= Abigail Ozora Simpson =

English contemporary sculptor

Abigail Ozora Simpson (born 1964 in London) is a contemporary sculptor working in clay.

==Biography==

Ozora Simpson studied acting at the Drama Centre, London (1983–1987). A stage career gave way to art as she developed an affinity for working with clay. She set up her own studio in London's Hoxton and worked as part of an artist collective at Standpoint Studios. International exhibitions and recognition led to The Observer describing Ozora Simpson as 'The It Girl of Ceramics'. In 2008 she moved to Kent. She works from an old ice-cream factory in Margate.

==Style and technique==

Ozora Simpson's large scale ceramic sculptures are constructed by hand from stoneware clay. Reminiscent of traditional African techniques, each sculpture is formed of single weighty coils.
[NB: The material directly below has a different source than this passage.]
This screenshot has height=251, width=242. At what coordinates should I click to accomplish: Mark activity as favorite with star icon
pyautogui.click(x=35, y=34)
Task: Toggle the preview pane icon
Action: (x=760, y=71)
The hand rolled coils are carefully kneaded into place and left to dry before the next is added. The prints of her fingers and palms often remain a pattern on the works. Each sculpture is unique and can take between three weeks and three months to make. They are shaped, smoothed and scraped and then glazed. The sculptures are then fired up to three times at 1280 degrees in Ozora Simpson's purpose built kiln.

==Influences==

Ozora Simpson cites her influences as fashion, architecture and the female form. Equally, she credits her parents as crucial to her approach to her art. Gallerist Rebecca Willer has recognized how she makes ‘contemporary reference to timeless classical forms’ and has complimented ‘her ability to coax sensuous and elegant shapes from clay.’